Fez a mesma coisa durante quarenta dias, renovando sempre suas
súplicas e pedindo perdão. Uma noite, apareceu-lhe a Mãe de Misericórdia
e lhe disse:
— Que fizeste, Teófilo? Renunciaste à minha amizade e à de Meu Filho e te entregaste àquele que é teu e meu inimigo!
Teófilo, sem deixar de chorar, implorou a misericórdia da Mãe de
Deus. Recordando o exemplo de outros pecadores, como o profeta-rei Davi,
Santa Maria Madalena e São Pedro, terminou por dizer:
— Senhora, haveis de me perdoar e de me obter o perdão de Vosso Filho!
Ela respondeu que lhe perdoaria tê-la negado, mas não poderia perdoar a negação de Seu Filho:
— Consola-te, que vou rogar a Deus por ti.

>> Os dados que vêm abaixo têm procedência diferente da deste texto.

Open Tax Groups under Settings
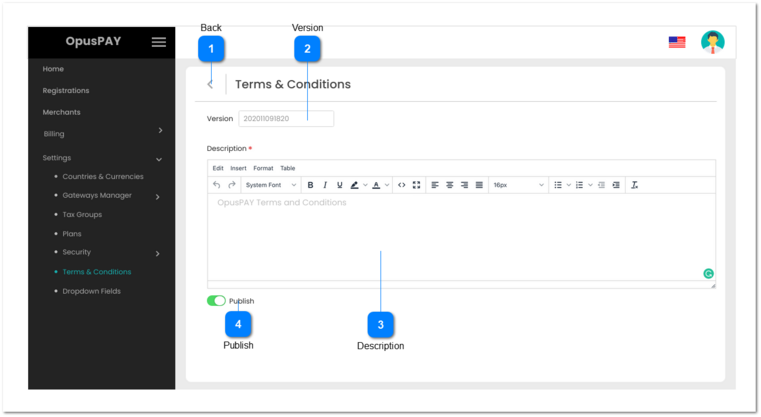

Após ouvir estas palavras, reanimado, redobrou Teófilo as lágrimas,
as preces e as penitências, conservando-se sempre aos pés da imagem de
Maria. Reapareceu-lhe a Mãe de Deus, que, amavelmente, lhe disse:
— Teófilo, enche-te de consolação. Apresentei a Deus tuas lágrimas e
orações. De hoje em diante, guarda-lhe gratidão e fidelidade.
O infeliz replicou:
— Senhora minha, ainda não estou plenamente consolado. Ainda conserva
o demônio o ímpio documento em que renunciei a Vós e a vosso Filho.
Podeis fazer que o restitua?
Compadecida, Ela mesma ofereceu-se para ir buscar o pergaminho no
inferno. Durante três dias Teófilo aguardou prostrado em terra, ao cabo
dos quais reapareceu a Virgem trazendo o pacto maldito, que entregou a
Teófilo como símbolo do seu perdão.
No dia seguinte, foi Teófilo à igreja, e, ajoelhando-se aos pés do
bispo, que naquele momento oficiava, contou-lhe por entre soluços tudo
quanto lhe havia acontecido.
Entregou-lhe o ímpio documento, que o bispo fez queimar imediatamente
diante dos fiéis presentes, enquanto choravam todos de alegria,
exaltando a bondade de Deus e a misericórdia de Maria para com aquele
pobre pecador. Teófilo voltou à igreja de Nossa Senhora e, ao fim de
três dias, morreu contente, cheio de gratidão para com Jesus e sua Mãe
Santíssima.
Uma escultura medieval representa o fato na catedral de Notre-Dame:
nela, bem se pode ver o auge de bondade de Maria. Enquanto o vigário
arrependido ora fervorosamente, a Santíssima Virgem obriga, espada em
mão, o demônio a devolver-lhe o pergaminho. Três fisionomias marcam a
cena: confiança e calma em Teófilo; proteção maternal e força em Nossa
Senhora; cinismo e desespero no demônio.